So I've been trying Fallout 4 on and off and I find myself a bit lost. There is just too much going on and I never know what I should be doing. I know it's weird saying I want less game but I kinda want less game

I don't think you're saying you want less game. You want more game, but less empty space in which to enjoy it. That's a problem with many open world games: they're too open, but there isn't much to do in the extra sandbox area you're given. I haven't played Fallout 4, but I thought that was a particular issue in Fallout 3, and there have been other games, like Brutal Legend, that have had vast, sprawling land masses with nothing much to do in them that couldn't have been achieved in a much smaller area.

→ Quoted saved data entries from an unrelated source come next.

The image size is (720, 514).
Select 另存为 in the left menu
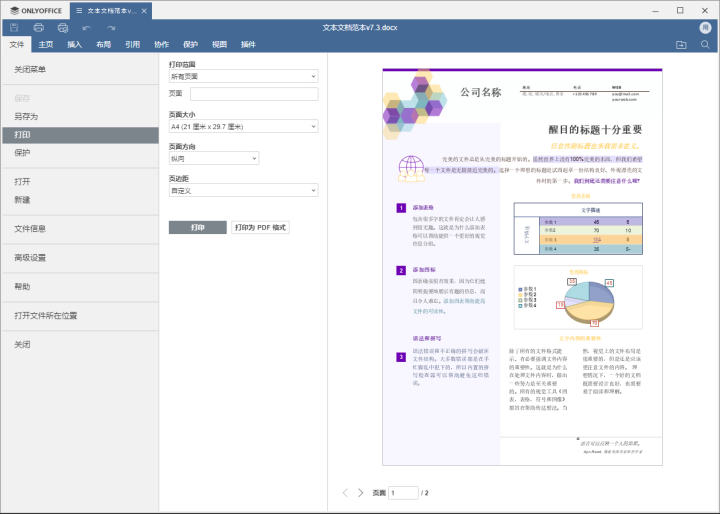point(29,116)
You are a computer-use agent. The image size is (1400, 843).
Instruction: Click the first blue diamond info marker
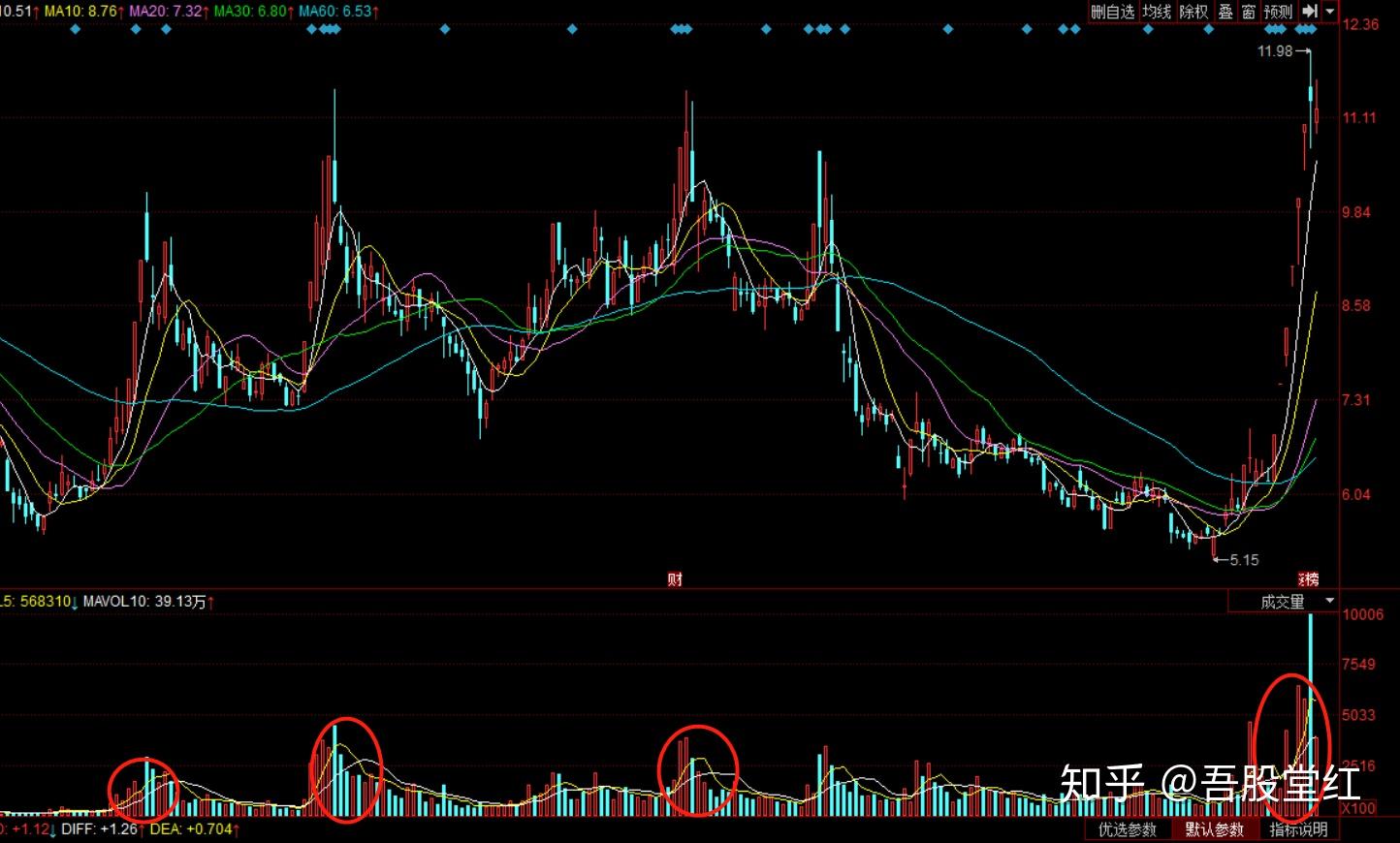point(76,29)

Arkham Asylum remains my favourite Rocksteady Batman game because it used its space efficiently to create a pressure cooker environment in which everything felt so authentic and fun to play around with. Contrast that with the open world of City, Origins and Knight, which, despite being games I still liked a lot, lost some of the focus and atmosphere that the original nailed so well.

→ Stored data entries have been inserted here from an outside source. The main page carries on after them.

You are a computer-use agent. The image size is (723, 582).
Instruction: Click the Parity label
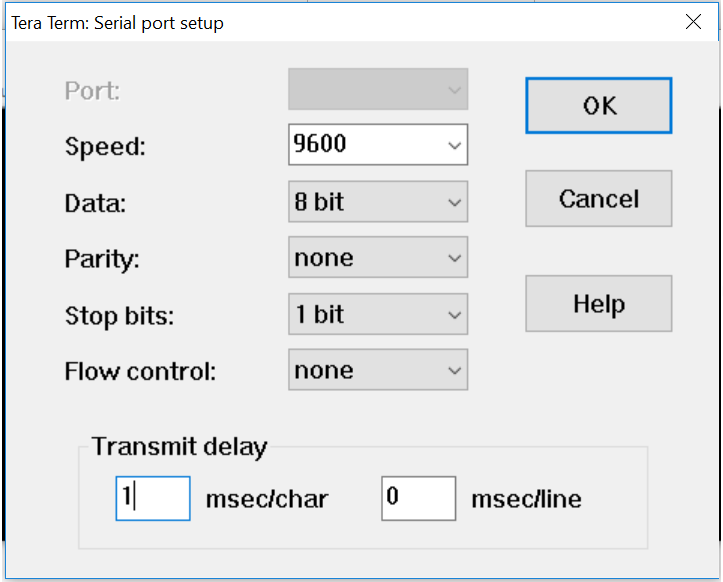click(x=102, y=259)
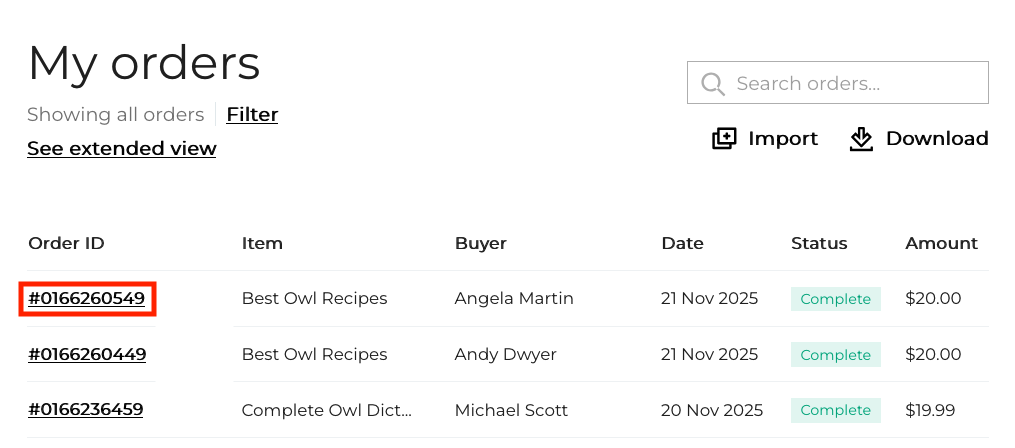
Task: Sort by Order ID column header
Action: [x=66, y=243]
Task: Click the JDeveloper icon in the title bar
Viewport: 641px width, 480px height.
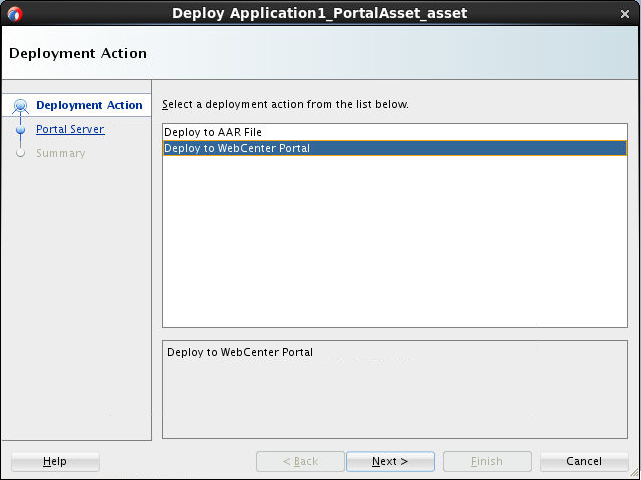Action: click(13, 13)
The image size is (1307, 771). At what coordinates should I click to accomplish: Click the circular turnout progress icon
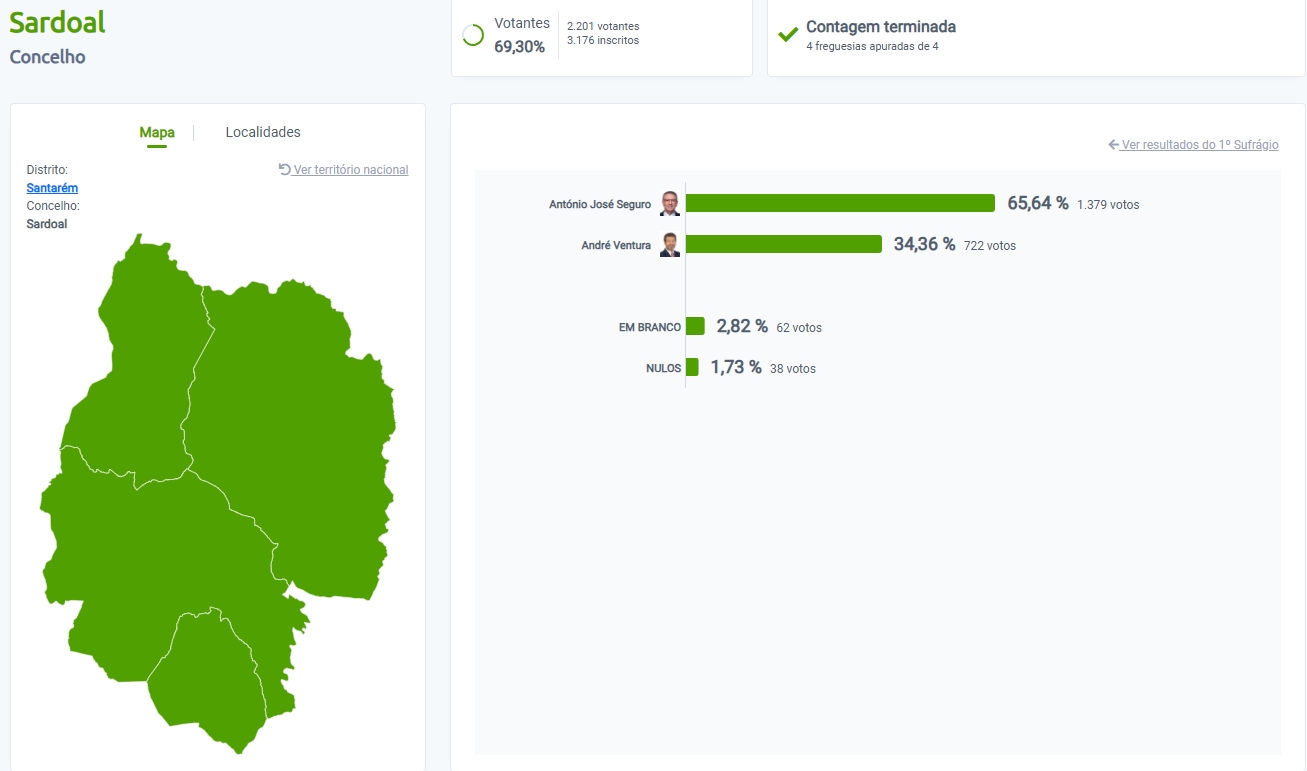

Don't get me wrong, though; I still love a well-crafted open world game. Red Dead Redemption and most of the Grand Theft Auto titles are some of my favourite games, and I've had plenty of fun with Metal Gear Solid V. As a general rule, if something's announced as being an open world game, I'm not automatically excited, and I'm more often likely to be apprehensive, but there are enough good examples of games that fit nicely within the genre to keep my mind open.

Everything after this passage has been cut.